**EXERCISE BRIEF**
Among the lines below, count those with "screenshot". Give only the number.

**SUPPLIED DATA**
_ _ _ _

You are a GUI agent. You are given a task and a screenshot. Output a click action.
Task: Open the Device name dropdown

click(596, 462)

_ _ _ _

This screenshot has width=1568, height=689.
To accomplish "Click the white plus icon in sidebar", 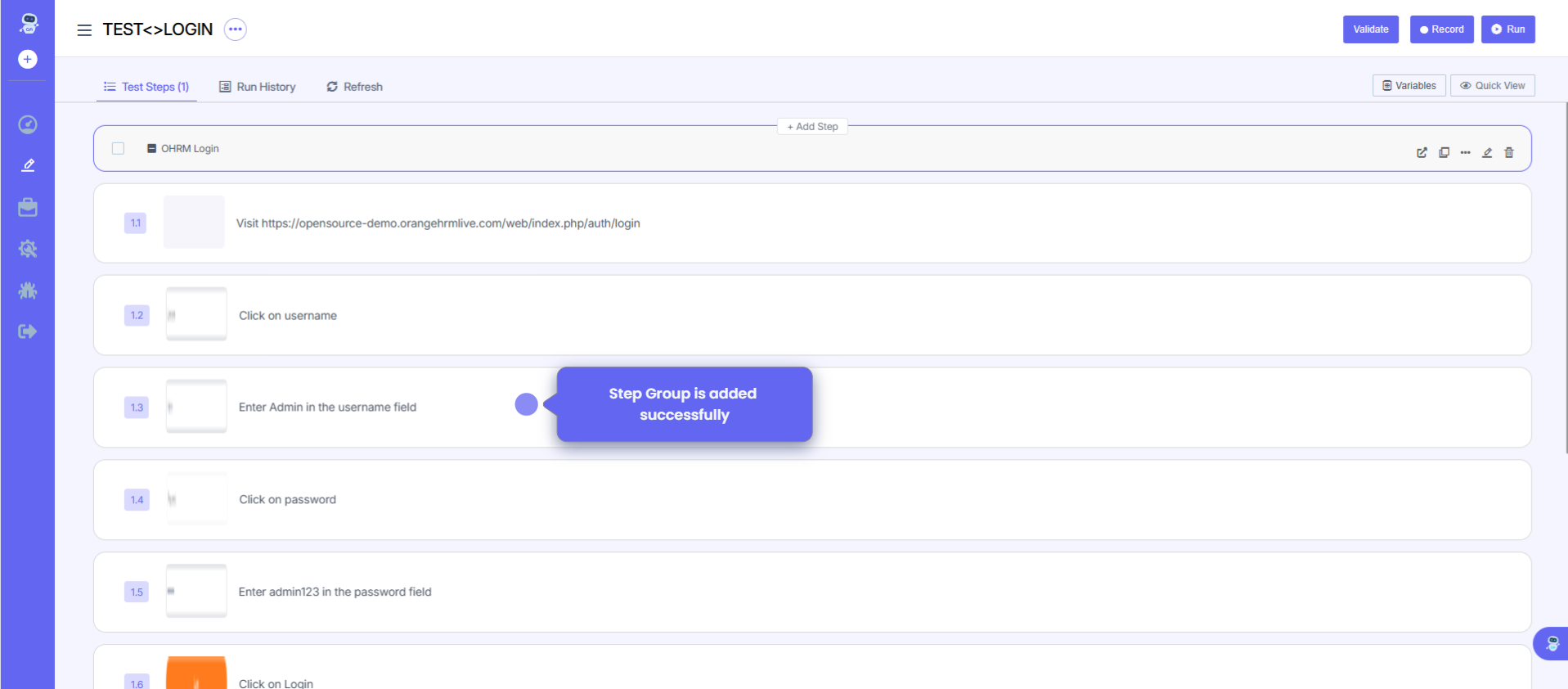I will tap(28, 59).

_ _ _ _

**EXERCISE RESPONSE**
2